#### DATASET EXCERPTS ####
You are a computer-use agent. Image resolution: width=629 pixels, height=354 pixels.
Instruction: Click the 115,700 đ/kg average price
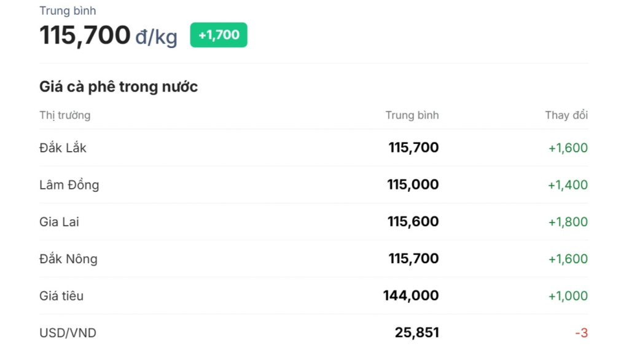(108, 35)
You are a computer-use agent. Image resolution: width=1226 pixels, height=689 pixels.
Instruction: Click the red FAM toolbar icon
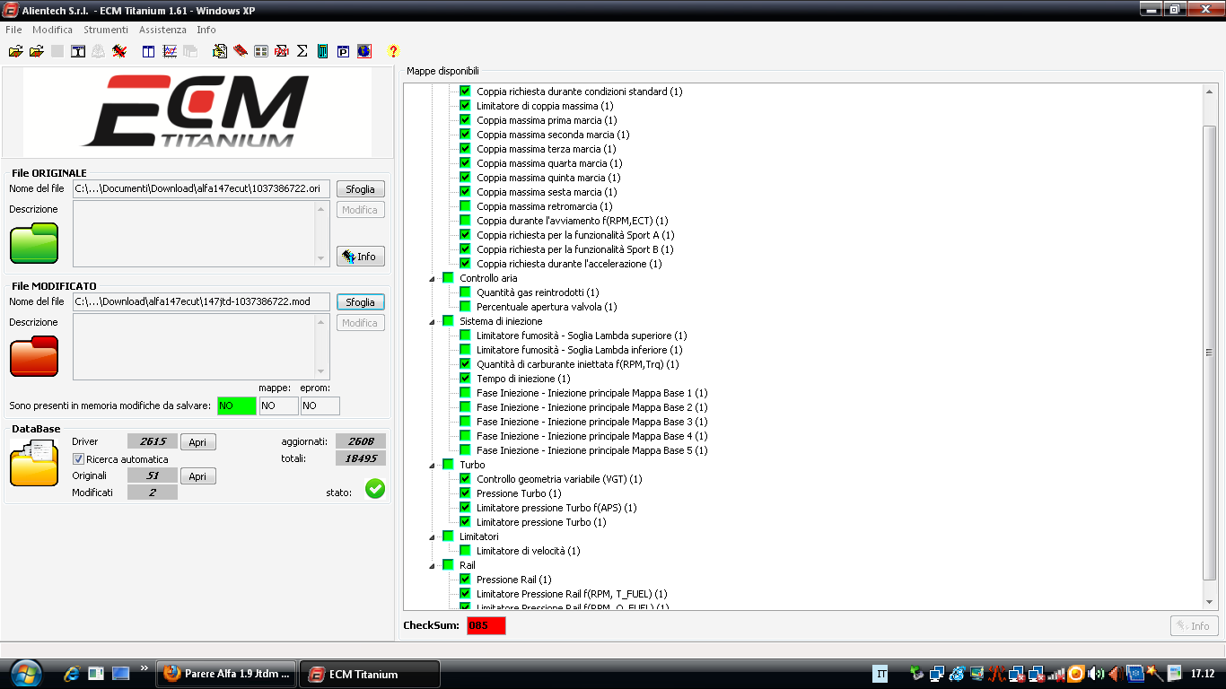(x=282, y=52)
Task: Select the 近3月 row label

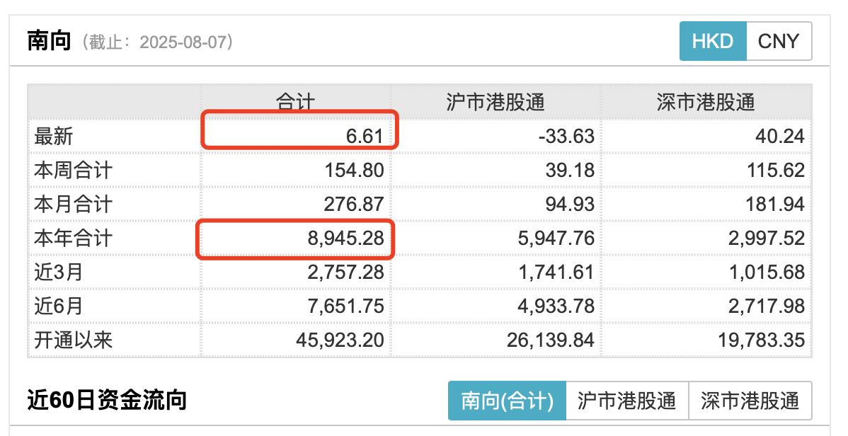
####
» TASK STATEMENT
Start at the top line above and repeat the records verbatim, leaving images out.

» YOUR RESPONSE
You are a computer-use agent. Image resolution: width=629 pixels, height=354 pixels.
Instruction: Click the 115,700 đ/kg average price
(108, 35)
You are a computer-use agent. Image resolution: width=1226 pixels, height=689 pixels.
Instruction: Click the red FAM toolbar icon
(x=282, y=52)
Task: Select the 近3月 row label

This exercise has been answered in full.